Repeat the entries in full. Each line must match exactly.

→ Records for this task
============================================================

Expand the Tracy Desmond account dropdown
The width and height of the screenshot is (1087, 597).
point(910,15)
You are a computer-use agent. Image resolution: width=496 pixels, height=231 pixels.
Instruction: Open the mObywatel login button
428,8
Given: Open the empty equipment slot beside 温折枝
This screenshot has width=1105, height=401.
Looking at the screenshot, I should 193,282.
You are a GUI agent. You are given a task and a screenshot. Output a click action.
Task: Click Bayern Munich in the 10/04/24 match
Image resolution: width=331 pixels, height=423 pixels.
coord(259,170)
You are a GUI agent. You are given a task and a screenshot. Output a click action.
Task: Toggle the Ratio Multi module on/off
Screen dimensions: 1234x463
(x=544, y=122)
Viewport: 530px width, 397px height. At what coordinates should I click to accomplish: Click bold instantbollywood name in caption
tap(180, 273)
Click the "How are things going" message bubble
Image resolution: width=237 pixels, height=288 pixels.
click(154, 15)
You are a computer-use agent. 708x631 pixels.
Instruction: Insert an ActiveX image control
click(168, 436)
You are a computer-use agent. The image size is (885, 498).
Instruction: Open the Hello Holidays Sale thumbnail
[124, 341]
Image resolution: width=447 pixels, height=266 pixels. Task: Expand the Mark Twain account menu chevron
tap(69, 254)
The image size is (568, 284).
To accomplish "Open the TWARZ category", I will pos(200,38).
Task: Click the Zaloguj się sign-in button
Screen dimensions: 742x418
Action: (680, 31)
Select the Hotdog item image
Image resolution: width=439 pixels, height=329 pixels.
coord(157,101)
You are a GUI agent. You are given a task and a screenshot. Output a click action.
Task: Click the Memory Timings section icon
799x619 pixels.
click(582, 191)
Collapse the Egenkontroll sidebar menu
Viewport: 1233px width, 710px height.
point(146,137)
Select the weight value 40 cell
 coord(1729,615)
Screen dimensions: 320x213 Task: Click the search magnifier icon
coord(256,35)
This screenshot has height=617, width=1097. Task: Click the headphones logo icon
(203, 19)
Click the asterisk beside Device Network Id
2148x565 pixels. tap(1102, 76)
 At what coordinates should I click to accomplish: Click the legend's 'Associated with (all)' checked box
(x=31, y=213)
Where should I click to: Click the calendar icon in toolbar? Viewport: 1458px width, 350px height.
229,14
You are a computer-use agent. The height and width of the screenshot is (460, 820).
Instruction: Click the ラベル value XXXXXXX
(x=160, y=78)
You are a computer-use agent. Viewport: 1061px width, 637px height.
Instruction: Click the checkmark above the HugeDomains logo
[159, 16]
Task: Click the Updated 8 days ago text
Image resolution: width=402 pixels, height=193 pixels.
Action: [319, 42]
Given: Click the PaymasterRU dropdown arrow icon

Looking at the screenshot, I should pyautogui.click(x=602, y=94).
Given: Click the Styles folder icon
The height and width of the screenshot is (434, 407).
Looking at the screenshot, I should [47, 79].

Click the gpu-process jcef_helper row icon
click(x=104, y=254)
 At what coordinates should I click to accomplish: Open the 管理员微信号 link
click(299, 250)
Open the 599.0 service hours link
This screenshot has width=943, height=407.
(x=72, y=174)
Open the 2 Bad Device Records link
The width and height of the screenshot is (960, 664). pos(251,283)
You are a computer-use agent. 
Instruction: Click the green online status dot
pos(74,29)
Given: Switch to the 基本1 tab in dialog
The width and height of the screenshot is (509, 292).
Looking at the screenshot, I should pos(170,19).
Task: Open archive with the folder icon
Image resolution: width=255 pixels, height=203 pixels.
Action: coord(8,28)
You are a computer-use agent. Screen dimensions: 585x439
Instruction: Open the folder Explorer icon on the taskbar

============================================================

→ Answer to this problem
Expand the Tracy Desmond account dropdown
The width and height of the screenshot is (1087, 597).
point(910,15)
You are a computer-use agent. Image resolution: width=496 pixels, height=231 pixels.
Instruction: Open the mObywatel login button
428,8
Given: Open the empty equipment slot beside 温折枝
This screenshot has width=1105, height=401.
Looking at the screenshot, I should 193,282.
You are a GUI agent. You are given a task and a screenshot. Output a click action.
Task: Click Bayern Munich in the 10/04/24 match
Image resolution: width=331 pixels, height=423 pixels.
coord(259,170)
You are a GUI agent. You are given a task and a screenshot. Output a click action.
Task: Toggle the Ratio Multi module on/off
Screen dimensions: 1234x463
(x=544, y=122)
Viewport: 530px width, 397px height. At what coordinates should I click to accomplish: Click bold instantbollywood name in caption
tap(180, 273)
Click the "How are things going" message bubble
Image resolution: width=237 pixels, height=288 pixels.
click(154, 15)
You are a computer-use agent. 708x631 pixels.
Instruction: Insert an ActiveX image control
click(168, 436)
You are a computer-use agent. The image size is (885, 498).
Instruction: Open the Hello Holidays Sale thumbnail
[124, 341]
Image resolution: width=447 pixels, height=266 pixels. Task: Expand the Mark Twain account menu chevron
tap(69, 254)
The image size is (568, 284).
To accomplish "Open the TWARZ category", I will pos(200,38).
Task: Click the Zaloguj się sign-in button
Screen dimensions: 742x418
Action: (680, 31)
Select the Hotdog item image
Image resolution: width=439 pixels, height=329 pixels.
coord(157,101)
You are a GUI agent. You are given a task and a screenshot. Output a click action.
Task: Click the Memory Timings section icon
799x619 pixels.
click(582, 191)
Collapse the Egenkontroll sidebar menu
Viewport: 1233px width, 710px height.
point(146,137)
Select the weight value 40 cell
 coord(1729,615)
Screen dimensions: 320x213 Task: Click the search magnifier icon
coord(256,35)
This screenshot has height=617, width=1097. Task: Click the headphones logo icon
(203, 19)
Click the asterisk beside Device Network Id
2148x565 pixels. tap(1102, 76)
 At what coordinates should I click to accomplish: Click the legend's 'Associated with (all)' checked box
(x=31, y=213)
Where should I click to: Click the calendar icon in toolbar? Viewport: 1458px width, 350px height.
229,14
You are a computer-use agent. The height and width of the screenshot is (460, 820).
Instruction: Click the ラベル value XXXXXXX
(x=160, y=78)
You are a computer-use agent. Viewport: 1061px width, 637px height.
Instruction: Click the checkmark above the HugeDomains logo
[159, 16]
Task: Click the Updated 8 days ago text
Image resolution: width=402 pixels, height=193 pixels.
Action: [319, 42]
Given: Click the PaymasterRU dropdown arrow icon

Looking at the screenshot, I should pyautogui.click(x=602, y=94).
Given: Click the Styles folder icon
The height and width of the screenshot is (434, 407).
Looking at the screenshot, I should [47, 79].

Click the gpu-process jcef_helper row icon
click(x=104, y=254)
 At what coordinates should I click to accomplish: Open the 管理员微信号 link
click(299, 250)
Open the 599.0 service hours link
This screenshot has width=943, height=407.
(x=72, y=174)
Open the 2 Bad Device Records link
The width and height of the screenshot is (960, 664). pos(251,283)
You are a computer-use agent. 
Instruction: Click the green online status dot
pos(74,29)
Given: Switch to the 基本1 tab in dialog
The width and height of the screenshot is (509, 292).
Looking at the screenshot, I should pos(170,19).
Task: Open archive with the folder icon
Image resolution: width=255 pixels, height=203 pixels.
Action: coord(8,28)
You are a computer-use agent. Screen dimensions: 585x439
Instruction: Open the folder Explorer icon on the taskbar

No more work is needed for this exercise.